- [PROVIDED RECORDS]:
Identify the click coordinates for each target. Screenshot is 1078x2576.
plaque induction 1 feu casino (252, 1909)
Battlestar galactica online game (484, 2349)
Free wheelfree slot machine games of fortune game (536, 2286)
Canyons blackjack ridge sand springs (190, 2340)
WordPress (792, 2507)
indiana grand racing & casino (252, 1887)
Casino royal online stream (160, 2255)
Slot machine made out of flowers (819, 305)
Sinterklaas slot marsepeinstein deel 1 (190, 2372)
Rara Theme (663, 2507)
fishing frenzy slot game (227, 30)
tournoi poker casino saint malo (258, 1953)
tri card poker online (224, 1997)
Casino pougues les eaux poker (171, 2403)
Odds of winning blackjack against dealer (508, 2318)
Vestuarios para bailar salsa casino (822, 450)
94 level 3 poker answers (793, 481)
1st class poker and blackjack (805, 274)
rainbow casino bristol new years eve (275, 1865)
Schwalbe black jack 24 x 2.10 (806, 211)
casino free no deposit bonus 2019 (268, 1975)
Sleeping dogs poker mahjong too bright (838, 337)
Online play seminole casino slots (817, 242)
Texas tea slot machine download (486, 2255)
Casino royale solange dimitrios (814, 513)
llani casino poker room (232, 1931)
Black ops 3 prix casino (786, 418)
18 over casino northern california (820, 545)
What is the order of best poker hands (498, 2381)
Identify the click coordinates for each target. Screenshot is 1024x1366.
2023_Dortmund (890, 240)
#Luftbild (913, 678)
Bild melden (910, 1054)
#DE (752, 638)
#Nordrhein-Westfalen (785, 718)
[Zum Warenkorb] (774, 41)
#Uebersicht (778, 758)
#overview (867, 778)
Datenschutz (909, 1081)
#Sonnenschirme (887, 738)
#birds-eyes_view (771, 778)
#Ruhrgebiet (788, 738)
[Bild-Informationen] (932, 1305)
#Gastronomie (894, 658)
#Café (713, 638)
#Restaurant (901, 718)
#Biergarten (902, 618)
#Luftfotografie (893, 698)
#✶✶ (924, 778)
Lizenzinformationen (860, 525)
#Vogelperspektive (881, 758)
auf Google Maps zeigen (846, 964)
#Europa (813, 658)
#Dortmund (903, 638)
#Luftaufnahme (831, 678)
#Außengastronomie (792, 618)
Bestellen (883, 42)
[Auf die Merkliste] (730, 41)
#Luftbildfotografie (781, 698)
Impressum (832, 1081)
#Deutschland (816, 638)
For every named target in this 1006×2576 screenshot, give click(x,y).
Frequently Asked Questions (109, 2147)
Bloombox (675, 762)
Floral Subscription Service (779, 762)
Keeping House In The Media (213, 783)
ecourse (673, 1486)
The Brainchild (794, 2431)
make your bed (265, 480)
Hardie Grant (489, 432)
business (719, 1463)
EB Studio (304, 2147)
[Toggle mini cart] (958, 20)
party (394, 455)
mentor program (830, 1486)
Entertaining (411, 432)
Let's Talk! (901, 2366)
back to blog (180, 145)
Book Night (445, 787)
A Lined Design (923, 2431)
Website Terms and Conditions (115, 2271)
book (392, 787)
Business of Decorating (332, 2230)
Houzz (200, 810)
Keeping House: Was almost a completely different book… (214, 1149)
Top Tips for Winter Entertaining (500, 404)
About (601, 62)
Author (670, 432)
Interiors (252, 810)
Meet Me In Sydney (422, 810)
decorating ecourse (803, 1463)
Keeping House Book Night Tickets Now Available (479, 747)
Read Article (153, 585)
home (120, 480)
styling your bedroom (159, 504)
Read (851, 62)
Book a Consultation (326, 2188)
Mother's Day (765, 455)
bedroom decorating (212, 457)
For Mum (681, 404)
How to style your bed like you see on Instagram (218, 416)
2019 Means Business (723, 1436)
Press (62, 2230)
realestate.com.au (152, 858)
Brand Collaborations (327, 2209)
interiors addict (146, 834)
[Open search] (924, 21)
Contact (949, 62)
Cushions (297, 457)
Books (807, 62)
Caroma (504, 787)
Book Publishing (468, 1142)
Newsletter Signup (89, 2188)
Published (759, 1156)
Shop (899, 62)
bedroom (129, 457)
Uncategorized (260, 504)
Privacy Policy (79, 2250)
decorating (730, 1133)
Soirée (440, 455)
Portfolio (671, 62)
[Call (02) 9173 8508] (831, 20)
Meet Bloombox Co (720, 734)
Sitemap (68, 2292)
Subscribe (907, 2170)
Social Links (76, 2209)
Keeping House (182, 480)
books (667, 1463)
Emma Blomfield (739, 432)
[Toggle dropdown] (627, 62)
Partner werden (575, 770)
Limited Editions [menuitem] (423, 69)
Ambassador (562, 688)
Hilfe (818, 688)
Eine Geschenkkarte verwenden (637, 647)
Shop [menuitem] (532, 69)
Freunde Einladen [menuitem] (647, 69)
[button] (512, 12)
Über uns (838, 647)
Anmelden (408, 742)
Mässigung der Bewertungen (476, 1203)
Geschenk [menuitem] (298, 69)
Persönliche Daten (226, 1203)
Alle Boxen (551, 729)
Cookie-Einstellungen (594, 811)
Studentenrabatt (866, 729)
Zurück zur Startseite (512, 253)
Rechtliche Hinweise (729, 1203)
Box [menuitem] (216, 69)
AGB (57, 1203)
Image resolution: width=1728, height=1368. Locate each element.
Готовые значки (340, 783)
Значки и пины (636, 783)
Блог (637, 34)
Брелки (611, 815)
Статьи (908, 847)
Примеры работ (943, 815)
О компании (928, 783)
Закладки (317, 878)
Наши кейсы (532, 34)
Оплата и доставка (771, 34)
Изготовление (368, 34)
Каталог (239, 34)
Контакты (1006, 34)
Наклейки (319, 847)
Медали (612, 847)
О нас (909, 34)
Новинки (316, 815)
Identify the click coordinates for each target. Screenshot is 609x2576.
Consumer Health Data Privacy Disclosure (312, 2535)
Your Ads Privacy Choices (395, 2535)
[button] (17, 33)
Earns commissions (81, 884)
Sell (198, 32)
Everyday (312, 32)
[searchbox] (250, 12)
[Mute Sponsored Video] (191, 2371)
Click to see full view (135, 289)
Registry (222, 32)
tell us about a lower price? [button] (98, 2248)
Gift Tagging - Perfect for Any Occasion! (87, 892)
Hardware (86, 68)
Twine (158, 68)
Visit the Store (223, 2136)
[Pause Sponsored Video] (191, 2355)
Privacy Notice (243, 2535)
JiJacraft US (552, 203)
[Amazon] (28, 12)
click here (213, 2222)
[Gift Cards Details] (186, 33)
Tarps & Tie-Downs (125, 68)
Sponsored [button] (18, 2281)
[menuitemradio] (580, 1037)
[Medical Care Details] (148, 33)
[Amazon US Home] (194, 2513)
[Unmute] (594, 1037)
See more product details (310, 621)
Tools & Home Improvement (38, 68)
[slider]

- [EXERCISE]: From the entries above, give again exactly the lines running from the line with "realestate.com.au (152, 858)" to the line with "tell us about"; include both of those lines.

- [TASK RESULT]:
realestate.com.au (152, 858)
Brand Collaborations (327, 2209)
interiors addict (146, 834)
[Open search] (924, 21)
Contact (949, 62)
Cushions (297, 457)
Books (807, 62)
Caroma (504, 787)
Book Publishing (468, 1142)
Newsletter Signup (89, 2188)
Published (759, 1156)
Shop (899, 62)
bedroom (129, 457)
Uncategorized (260, 504)
Privacy Policy (79, 2250)
decorating (730, 1133)
Soirée (440, 455)
Portfolio (671, 62)
[Call (02) 9173 8508] (831, 20)
Meet Bloombox Co (720, 734)
Sitemap (68, 2292)
Subscribe (907, 2170)
Social Links (76, 2209)
Keeping House (182, 480)
books (667, 1463)
Emma Blomfield (739, 432)
[Toggle dropdown] (627, 62)
Partner werden (575, 770)
Limited Editions [menuitem] (423, 69)
Ambassador (562, 688)
Hilfe (818, 688)
Eine Geschenkkarte verwenden (637, 647)
Shop [menuitem] (532, 69)
Freunde Einladen [menuitem] (647, 69)
[button] (512, 12)
Über uns (838, 647)
Anmelden (408, 742)
Mässigung der Bewertungen (476, 1203)
Geschenk [menuitem] (298, 69)
Persönliche Daten (226, 1203)
Alle Boxen (551, 729)
Cookie-Einstellungen (594, 811)
Studentenrabatt (866, 729)
Zurück zur Startseite (512, 253)
Rechtliche Hinweise (729, 1203)
Box [menuitem] (216, 69)
AGB (57, 1203)
Image resolution: width=1728, height=1368. Locate each element.
Готовые значки (340, 783)
Значки и пины (636, 783)
Блог (637, 34)
Брелки (611, 815)
Статьи (908, 847)
Примеры работ (943, 815)
О компании (928, 783)
Закладки (317, 878)
Наши кейсы (532, 34)
Оплата и доставка (771, 34)
Изготовление (368, 34)
Каталог (239, 34)
Контакты (1006, 34)
Наклейки (319, 847)
Медали (612, 847)
О нас (909, 34)
Новинки (316, 815)
Identify the click coordinates for each target. Screenshot is 609x2576.
Consumer Health Data Privacy Disclosure (312, 2535)
Your Ads Privacy Choices (395, 2535)
[button] (17, 33)
Earns commissions (81, 884)
Sell (198, 32)
Everyday (312, 32)
[searchbox] (250, 12)
[Mute Sponsored Video] (191, 2371)
Click to see full view (135, 289)
Registry (222, 32)
tell us about a lower price? [button] (98, 2248)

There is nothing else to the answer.